** PROBLEM TO SOLVE **
Reproduce the rows below word for word, starting at the line that contains "How do I perform: Select" and ending after the line that contains "click(x=172, y=190)".
** START DATASET EXTRACT **
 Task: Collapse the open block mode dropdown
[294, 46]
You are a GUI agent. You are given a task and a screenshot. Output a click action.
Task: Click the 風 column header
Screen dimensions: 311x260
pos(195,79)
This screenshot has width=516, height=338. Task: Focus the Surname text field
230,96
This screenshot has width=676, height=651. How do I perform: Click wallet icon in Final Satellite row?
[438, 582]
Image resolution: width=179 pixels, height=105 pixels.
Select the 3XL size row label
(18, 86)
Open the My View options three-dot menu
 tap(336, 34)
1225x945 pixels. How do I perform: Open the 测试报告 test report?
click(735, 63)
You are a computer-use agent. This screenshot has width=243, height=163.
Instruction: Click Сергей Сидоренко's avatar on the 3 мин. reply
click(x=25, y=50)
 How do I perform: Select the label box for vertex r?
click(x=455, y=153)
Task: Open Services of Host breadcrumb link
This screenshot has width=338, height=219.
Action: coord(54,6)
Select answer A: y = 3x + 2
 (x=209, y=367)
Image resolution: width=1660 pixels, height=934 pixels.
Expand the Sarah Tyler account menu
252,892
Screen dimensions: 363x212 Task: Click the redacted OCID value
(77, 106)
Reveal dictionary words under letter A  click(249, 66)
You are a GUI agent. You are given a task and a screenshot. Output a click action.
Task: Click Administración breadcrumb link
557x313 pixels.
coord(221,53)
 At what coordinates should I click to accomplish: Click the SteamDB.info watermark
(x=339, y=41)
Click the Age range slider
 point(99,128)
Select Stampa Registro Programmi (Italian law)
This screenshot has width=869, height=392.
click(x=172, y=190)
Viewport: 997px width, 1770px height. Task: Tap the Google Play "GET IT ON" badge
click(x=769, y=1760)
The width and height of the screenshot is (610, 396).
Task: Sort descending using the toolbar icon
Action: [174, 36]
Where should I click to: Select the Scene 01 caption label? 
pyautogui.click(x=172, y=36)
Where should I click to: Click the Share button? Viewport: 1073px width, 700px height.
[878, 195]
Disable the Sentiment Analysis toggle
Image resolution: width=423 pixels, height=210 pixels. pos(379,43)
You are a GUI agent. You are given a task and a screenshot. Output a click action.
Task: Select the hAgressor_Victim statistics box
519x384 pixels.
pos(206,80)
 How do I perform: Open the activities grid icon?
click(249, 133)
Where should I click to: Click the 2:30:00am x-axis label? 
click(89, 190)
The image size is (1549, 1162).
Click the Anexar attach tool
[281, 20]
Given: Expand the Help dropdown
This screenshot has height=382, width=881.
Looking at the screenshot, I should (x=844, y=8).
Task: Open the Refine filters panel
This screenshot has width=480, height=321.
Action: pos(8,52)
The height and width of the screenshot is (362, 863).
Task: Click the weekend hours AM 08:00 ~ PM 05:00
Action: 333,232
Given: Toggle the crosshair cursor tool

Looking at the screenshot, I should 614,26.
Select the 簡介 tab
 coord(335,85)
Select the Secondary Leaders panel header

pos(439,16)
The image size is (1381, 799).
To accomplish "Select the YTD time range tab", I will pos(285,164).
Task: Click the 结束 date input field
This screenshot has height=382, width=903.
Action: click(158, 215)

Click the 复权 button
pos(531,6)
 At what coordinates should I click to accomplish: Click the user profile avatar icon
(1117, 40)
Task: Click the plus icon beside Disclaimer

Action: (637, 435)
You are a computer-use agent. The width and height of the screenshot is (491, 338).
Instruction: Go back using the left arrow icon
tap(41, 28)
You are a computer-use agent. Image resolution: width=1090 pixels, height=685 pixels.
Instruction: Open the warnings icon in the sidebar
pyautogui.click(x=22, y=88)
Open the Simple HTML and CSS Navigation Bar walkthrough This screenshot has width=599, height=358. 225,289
** END DATASET EXTRACT **
** SOLUTION TO THIS EXERCISE **
 How do I perform: Select the label box for vertex r?
click(x=455, y=153)
Task: Open Services of Host breadcrumb link
This screenshot has width=338, height=219.
Action: coord(54,6)
Select answer A: y = 3x + 2
 (x=209, y=367)
Image resolution: width=1660 pixels, height=934 pixels.
Expand the Sarah Tyler account menu
252,892
Screen dimensions: 363x212 Task: Click the redacted OCID value
(77, 106)
Reveal dictionary words under letter A  click(249, 66)
You are a GUI agent. You are given a task and a screenshot. Output a click action.
Task: Click Administración breadcrumb link
557x313 pixels.
coord(221,53)
 At what coordinates should I click to accomplish: Click the SteamDB.info watermark
(x=339, y=41)
Click the Age range slider
 point(99,128)
Select Stampa Registro Programmi (Italian law)
This screenshot has width=869, height=392.
click(x=172, y=190)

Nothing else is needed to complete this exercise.